Retaking Goa

With his military resources stretched, Albuquerque was forced to sit out the monsoon in Cochin, waiting for reinforcements, which arrived on fleets commanded by Dom Garcia de Noronha (Albuquerque's nephew), and Jorge de Mello Pereira.

He sailed for Goa on 10 September 1512 with fourteen ships and seventeen hundred troops and laid siege to the city. Having breached the city's outer wall, Albuquerque's forces were about to launch the final assault when the defenders surrendered. 

Some of Albuquerque's factional rivals had joined the local opposition, and while Albuquerque insisted that the renegades be handed over, he had to promise to spare their lives. 

He did, but had them tortured and mutilated. 

That seems to have been the end of dissent in the Portuguese ranks as Albuquerque set about imposing a centralised structure on Portuguese interests in the East. Previous notions about dividing the area into different spheres of interest went by the board.

When the Portuguese destroyed a Javanese fleet of three hundred ships and slaughtered eight thousand men off Muar in 1513, their hold on Malacca was secure.

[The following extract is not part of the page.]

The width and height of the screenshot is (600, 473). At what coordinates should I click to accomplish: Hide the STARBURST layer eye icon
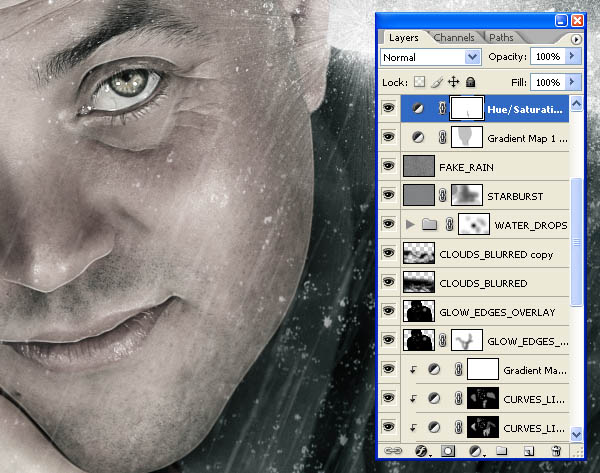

But it was not all brute force.  After Muslim and Gujarati merchants fled Goa and Malacca, Albuquerque set about persuading Southeast Asian and Chinese traders to work with the Portuguese. Diplomatic missions to Burma and Sumatra saw local rulers accept the new status quo, and a further mission to the Kingdom of Siam established amicable relations between Portugal and the most significant regional threat to Portuguese interests in Malacca.